*Assignment*
Scan the records for "computer". Report each line that includes it.

(Data items)
== == ==
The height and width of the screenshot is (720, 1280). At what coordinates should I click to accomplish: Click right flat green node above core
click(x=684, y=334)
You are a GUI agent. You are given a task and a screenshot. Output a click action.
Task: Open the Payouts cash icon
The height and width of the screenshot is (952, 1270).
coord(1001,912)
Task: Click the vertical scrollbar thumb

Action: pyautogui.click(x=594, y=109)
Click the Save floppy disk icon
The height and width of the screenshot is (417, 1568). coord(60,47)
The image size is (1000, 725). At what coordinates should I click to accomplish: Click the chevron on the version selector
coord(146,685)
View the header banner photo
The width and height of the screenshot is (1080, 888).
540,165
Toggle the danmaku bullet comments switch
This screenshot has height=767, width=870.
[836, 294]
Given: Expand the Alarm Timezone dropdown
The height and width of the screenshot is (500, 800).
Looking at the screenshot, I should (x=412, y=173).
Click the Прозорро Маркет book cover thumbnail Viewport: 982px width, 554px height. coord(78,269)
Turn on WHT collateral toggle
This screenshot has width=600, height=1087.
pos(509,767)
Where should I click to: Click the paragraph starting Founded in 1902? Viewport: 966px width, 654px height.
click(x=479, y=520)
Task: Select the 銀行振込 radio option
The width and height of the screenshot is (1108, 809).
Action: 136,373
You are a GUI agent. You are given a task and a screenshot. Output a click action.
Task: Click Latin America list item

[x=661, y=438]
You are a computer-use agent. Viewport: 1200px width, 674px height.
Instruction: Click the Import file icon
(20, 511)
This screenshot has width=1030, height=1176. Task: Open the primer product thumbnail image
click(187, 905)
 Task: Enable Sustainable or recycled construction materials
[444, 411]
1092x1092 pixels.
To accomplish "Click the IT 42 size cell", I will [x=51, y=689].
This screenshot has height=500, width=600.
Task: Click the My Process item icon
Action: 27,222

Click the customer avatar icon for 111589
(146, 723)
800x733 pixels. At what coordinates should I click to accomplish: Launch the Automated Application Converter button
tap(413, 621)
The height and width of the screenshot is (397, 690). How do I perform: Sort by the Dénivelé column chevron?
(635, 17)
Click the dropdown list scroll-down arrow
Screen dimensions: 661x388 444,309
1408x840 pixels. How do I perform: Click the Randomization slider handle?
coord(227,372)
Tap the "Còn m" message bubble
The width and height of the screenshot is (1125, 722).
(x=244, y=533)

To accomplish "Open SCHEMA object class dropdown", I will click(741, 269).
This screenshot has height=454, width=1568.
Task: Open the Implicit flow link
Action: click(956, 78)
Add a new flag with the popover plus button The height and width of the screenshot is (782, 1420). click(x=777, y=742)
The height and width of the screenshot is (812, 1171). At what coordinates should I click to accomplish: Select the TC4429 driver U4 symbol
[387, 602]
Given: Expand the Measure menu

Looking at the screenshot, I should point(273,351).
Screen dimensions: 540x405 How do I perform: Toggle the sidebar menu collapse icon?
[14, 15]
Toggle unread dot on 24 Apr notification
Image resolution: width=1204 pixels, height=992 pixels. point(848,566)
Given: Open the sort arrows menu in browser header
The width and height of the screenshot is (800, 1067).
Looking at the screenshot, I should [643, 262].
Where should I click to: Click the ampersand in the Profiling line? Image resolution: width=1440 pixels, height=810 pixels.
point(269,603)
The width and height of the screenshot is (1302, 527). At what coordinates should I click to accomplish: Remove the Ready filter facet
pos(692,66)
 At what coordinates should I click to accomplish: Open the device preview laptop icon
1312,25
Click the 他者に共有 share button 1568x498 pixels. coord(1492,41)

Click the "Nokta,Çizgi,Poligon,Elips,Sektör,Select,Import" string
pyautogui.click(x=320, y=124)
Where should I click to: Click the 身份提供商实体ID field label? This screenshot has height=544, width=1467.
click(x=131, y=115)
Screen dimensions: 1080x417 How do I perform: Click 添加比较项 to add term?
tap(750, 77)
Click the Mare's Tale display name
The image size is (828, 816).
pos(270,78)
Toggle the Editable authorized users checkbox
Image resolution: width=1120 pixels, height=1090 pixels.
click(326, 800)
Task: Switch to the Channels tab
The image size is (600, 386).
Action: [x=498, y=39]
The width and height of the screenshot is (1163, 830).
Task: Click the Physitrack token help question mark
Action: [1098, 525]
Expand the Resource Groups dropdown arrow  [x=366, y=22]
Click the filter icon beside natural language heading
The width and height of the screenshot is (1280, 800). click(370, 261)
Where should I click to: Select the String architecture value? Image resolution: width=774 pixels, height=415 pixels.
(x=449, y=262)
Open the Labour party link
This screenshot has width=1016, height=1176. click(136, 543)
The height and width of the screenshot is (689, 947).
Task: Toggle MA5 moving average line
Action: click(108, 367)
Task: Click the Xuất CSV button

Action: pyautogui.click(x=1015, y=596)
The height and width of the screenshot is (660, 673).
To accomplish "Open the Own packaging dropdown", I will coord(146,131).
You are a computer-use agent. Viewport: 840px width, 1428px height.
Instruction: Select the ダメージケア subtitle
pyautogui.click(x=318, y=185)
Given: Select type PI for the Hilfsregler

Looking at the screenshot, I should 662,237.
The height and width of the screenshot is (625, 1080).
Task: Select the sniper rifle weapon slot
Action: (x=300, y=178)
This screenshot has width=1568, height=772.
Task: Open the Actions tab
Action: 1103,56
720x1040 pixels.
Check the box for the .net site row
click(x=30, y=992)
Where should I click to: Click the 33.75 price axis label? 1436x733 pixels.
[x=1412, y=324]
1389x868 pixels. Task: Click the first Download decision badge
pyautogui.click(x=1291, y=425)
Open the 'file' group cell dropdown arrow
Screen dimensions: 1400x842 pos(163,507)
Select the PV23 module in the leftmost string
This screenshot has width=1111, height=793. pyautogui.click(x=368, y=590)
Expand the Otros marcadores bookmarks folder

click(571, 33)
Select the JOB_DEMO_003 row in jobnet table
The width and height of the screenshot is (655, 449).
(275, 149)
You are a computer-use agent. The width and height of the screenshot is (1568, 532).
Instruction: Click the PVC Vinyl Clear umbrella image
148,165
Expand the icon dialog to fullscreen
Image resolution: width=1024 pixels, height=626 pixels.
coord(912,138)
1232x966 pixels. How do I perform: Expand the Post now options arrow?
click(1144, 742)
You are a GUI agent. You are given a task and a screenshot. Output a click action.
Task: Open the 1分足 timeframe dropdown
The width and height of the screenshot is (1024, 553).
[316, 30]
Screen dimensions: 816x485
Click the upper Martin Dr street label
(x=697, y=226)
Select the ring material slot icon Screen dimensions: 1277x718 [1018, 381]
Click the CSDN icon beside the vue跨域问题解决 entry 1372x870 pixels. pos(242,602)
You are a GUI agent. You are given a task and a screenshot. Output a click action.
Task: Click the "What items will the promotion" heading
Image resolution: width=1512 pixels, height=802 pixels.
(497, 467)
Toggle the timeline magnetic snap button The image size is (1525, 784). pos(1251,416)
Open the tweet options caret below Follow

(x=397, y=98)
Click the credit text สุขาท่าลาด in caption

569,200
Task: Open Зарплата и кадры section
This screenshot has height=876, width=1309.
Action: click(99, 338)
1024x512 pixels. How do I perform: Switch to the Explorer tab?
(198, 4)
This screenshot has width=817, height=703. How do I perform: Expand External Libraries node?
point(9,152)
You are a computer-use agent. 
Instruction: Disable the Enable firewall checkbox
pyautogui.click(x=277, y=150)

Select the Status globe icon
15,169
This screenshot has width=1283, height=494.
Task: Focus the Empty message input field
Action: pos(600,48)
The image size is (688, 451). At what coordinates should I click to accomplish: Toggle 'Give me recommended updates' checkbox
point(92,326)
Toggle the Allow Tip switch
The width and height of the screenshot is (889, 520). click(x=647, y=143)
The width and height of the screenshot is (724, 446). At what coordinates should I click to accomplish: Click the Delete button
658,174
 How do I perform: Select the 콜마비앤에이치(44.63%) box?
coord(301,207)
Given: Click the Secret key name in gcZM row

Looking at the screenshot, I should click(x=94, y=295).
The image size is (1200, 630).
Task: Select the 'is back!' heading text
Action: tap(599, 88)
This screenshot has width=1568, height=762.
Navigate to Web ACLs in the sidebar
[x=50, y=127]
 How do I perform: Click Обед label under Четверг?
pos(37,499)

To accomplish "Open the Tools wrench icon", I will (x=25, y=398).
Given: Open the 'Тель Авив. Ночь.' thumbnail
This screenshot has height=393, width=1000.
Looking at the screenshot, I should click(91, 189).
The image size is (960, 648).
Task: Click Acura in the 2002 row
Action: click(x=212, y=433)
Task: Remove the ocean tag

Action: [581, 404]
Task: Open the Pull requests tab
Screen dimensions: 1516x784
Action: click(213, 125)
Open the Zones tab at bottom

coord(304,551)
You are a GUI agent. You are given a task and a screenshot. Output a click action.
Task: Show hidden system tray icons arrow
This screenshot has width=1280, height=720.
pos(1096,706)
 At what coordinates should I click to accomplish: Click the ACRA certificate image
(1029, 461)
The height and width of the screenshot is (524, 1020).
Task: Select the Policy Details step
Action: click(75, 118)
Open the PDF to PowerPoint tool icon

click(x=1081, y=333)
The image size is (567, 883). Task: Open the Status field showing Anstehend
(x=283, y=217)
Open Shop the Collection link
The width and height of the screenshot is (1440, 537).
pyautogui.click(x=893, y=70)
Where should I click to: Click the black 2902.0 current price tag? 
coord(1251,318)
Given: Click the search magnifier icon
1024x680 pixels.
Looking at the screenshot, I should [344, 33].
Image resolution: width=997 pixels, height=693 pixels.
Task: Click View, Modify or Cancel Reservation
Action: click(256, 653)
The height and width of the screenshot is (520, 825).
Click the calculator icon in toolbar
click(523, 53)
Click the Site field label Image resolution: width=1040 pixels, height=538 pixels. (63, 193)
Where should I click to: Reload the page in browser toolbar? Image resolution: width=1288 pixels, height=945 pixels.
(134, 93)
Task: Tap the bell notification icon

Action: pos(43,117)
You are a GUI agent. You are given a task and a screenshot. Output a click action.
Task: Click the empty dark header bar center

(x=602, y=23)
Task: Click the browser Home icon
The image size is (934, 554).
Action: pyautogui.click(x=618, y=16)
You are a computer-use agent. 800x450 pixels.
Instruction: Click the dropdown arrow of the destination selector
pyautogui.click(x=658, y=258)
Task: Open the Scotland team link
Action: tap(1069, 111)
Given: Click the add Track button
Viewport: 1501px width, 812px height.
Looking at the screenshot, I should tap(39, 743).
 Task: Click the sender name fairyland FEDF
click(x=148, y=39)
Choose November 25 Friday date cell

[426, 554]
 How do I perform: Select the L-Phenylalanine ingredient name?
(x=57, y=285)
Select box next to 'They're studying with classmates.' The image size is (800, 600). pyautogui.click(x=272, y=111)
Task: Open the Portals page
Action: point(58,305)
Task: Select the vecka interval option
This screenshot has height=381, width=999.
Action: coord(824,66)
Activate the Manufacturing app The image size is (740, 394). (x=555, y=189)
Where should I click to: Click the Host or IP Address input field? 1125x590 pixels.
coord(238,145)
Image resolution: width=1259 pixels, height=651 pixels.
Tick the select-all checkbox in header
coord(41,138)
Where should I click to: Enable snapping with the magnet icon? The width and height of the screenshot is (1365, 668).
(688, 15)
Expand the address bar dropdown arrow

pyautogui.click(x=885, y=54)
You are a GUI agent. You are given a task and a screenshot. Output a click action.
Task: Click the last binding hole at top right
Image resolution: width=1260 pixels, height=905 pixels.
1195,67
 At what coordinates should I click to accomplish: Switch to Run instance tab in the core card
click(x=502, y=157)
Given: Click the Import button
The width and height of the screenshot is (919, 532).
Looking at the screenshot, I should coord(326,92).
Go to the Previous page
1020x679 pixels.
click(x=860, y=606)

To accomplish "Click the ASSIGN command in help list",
== == ==
*Exercise solution*
You are a computer-use agent. Viewport: 1200px width, 674px height.
You are a computer-use agent. Viewport: 840px width, 1428px height.
You are a computer-use agent. The width and height of the screenshot is (1568, 532).
You are a computer-use agent. 
You are a computer-use agent. 800x450 pixels.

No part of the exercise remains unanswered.